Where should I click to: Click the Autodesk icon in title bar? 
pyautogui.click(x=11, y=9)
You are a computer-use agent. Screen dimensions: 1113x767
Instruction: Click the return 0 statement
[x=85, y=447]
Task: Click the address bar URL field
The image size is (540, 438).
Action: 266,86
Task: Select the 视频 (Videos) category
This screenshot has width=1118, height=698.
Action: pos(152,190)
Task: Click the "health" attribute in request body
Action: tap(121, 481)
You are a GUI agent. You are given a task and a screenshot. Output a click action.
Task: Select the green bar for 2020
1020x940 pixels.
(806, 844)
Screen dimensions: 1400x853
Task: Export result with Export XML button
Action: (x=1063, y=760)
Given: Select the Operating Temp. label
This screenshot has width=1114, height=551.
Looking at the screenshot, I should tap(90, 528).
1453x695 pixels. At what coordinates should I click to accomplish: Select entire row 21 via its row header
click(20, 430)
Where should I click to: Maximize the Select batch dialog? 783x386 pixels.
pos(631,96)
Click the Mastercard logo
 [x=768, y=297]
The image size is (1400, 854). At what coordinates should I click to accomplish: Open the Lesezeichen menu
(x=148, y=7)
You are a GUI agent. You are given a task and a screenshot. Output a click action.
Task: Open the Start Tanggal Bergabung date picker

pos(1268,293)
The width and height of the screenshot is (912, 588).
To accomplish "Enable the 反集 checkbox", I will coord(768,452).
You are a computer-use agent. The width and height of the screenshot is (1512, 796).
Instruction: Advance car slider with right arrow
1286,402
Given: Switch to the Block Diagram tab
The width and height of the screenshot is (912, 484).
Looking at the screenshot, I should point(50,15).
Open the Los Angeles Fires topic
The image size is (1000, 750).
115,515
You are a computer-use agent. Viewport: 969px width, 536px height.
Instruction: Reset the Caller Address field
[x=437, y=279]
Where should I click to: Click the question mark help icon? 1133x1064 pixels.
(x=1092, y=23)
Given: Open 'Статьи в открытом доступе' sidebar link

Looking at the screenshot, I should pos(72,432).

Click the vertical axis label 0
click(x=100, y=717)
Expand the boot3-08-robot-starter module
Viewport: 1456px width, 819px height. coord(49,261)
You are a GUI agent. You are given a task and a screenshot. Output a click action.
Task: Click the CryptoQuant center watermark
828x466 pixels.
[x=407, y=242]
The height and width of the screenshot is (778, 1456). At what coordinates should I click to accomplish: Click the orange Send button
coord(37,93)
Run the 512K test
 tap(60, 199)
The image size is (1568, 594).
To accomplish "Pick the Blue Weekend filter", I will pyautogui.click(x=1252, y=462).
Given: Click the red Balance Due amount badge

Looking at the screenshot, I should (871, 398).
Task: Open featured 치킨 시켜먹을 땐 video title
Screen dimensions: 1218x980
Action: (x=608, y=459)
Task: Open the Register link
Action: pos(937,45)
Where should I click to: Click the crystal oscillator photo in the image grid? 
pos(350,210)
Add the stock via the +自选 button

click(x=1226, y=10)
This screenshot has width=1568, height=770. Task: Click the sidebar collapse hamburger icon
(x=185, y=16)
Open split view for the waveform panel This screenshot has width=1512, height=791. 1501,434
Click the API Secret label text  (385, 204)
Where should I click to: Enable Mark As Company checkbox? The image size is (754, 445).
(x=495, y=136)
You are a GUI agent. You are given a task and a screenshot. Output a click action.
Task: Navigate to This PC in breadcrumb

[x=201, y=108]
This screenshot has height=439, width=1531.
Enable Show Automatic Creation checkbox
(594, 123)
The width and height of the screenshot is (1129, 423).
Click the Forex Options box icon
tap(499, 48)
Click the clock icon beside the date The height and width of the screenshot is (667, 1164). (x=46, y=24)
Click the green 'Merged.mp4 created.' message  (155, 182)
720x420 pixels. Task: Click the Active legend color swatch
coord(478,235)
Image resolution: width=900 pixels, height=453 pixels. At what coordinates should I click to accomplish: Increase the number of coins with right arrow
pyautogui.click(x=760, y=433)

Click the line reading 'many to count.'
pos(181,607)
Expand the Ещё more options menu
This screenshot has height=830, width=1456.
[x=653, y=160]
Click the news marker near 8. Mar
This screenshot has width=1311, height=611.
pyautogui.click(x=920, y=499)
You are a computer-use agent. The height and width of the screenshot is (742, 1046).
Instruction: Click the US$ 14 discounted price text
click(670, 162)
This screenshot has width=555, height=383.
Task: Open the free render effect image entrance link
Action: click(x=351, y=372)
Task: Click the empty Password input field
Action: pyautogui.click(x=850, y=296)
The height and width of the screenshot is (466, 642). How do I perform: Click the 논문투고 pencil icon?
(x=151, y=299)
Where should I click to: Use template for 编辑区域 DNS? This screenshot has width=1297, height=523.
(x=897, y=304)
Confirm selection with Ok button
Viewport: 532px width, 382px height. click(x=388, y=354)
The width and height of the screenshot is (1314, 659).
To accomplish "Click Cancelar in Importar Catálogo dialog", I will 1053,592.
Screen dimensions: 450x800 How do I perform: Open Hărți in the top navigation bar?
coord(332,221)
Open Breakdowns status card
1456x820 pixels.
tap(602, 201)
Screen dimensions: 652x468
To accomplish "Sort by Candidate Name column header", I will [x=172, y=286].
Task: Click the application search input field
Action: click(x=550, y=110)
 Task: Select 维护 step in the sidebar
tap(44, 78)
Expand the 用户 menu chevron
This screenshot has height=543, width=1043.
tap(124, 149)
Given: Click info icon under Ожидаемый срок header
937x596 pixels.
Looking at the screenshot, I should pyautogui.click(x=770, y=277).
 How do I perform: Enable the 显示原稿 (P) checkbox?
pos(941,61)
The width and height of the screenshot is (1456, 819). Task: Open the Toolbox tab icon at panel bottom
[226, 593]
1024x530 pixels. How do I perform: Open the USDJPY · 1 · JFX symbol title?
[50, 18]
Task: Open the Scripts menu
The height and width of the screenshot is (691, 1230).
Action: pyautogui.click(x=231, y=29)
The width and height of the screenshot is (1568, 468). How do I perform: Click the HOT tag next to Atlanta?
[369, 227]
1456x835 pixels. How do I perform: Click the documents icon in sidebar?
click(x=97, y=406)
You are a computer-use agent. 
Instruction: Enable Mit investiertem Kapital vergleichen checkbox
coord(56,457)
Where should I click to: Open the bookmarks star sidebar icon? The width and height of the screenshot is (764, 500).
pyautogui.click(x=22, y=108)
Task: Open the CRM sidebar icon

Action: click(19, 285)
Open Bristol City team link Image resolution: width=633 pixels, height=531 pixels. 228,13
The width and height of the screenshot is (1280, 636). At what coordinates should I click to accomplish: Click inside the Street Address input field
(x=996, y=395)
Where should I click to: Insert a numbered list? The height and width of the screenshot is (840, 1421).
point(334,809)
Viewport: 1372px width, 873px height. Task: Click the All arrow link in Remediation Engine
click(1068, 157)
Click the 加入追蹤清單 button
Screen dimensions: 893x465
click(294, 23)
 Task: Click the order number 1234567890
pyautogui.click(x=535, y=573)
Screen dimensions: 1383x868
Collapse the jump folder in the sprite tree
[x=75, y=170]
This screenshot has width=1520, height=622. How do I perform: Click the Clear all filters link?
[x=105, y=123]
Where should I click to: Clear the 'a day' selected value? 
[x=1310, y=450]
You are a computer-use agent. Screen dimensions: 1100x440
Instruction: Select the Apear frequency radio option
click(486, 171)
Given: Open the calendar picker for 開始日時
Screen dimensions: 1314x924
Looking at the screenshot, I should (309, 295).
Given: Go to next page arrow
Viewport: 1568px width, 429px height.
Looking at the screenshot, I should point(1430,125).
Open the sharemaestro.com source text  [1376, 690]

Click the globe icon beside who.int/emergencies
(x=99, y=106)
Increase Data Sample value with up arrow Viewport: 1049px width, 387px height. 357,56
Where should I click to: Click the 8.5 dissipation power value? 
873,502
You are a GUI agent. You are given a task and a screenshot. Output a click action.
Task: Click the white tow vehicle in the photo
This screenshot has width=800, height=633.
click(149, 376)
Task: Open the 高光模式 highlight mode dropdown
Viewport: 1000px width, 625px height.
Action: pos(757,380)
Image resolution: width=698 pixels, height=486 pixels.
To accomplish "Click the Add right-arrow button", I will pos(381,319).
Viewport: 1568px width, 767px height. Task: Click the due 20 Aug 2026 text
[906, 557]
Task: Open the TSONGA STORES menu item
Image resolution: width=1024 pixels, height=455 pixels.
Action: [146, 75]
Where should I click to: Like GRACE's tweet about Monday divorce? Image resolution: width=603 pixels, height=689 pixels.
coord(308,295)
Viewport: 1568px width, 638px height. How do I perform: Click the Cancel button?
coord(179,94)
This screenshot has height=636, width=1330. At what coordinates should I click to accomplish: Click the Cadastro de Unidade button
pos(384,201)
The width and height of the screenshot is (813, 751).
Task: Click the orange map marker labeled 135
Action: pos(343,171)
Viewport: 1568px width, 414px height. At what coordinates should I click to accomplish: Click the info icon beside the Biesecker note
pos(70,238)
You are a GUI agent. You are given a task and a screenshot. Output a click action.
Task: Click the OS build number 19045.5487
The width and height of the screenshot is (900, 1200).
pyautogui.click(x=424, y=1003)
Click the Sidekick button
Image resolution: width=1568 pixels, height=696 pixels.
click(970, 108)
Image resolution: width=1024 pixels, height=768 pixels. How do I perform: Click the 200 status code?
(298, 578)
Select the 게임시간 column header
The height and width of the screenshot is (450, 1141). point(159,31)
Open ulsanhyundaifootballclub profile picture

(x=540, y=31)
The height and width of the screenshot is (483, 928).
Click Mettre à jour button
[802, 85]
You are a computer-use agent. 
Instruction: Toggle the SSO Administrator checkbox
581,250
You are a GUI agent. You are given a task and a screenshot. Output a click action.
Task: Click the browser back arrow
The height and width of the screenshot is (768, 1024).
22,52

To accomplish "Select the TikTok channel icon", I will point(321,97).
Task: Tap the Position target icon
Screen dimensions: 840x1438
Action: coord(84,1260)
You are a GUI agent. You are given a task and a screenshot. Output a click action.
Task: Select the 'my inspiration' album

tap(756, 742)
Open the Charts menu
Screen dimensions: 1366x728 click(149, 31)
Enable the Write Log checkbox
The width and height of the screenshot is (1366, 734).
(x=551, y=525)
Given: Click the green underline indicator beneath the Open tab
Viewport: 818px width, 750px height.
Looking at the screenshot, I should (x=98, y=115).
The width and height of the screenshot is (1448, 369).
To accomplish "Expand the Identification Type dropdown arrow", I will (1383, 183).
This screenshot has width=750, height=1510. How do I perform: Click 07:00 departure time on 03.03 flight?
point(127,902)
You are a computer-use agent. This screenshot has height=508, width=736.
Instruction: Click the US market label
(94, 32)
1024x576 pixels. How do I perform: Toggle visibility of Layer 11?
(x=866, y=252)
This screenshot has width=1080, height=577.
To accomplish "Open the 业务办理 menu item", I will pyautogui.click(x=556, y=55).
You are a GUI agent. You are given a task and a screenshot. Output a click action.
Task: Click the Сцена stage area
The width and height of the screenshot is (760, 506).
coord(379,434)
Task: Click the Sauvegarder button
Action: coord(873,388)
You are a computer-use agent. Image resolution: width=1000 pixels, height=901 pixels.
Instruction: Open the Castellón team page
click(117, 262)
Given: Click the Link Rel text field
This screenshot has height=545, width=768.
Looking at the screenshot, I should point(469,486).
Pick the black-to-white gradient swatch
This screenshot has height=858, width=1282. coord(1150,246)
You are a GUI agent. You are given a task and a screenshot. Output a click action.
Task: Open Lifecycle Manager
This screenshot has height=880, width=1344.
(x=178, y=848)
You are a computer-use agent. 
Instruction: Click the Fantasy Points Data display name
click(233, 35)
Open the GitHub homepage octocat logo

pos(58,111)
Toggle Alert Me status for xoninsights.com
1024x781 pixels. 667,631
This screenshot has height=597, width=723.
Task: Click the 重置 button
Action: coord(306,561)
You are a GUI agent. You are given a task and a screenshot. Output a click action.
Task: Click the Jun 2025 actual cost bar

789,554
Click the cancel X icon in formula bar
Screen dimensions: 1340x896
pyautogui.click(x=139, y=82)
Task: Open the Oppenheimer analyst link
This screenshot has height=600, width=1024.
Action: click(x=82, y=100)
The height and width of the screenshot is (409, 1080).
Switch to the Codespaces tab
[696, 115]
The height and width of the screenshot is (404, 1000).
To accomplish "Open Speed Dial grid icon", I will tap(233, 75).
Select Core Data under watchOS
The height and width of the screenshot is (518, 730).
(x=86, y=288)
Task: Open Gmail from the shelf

_Aim of the exercise:_ Rewrite the listing lines as a numbered list, starting at the line containing "I will point(321,97)." and ending at the line containing "(x=551, y=525)", with both of those lines included and blank lines left out.

_Answer in full:_
1. To accomplish "Select the TikTok channel icon", I will point(321,97).
2. Task: Tap the Position target icon
3. Screen dimensions: 840x1438
4. Action: coord(84,1260)
5. You are a GUI agent. You are given a task and a screenshot. Output a click action.
6. Task: Select the 'my inspiration' album
7. tap(756, 742)
8. Open the Charts menu
9. Screen dimensions: 1366x728 click(149, 31)
10. Enable the Write Log checkbox
11. The width and height of the screenshot is (1366, 734).
12. (x=551, y=525)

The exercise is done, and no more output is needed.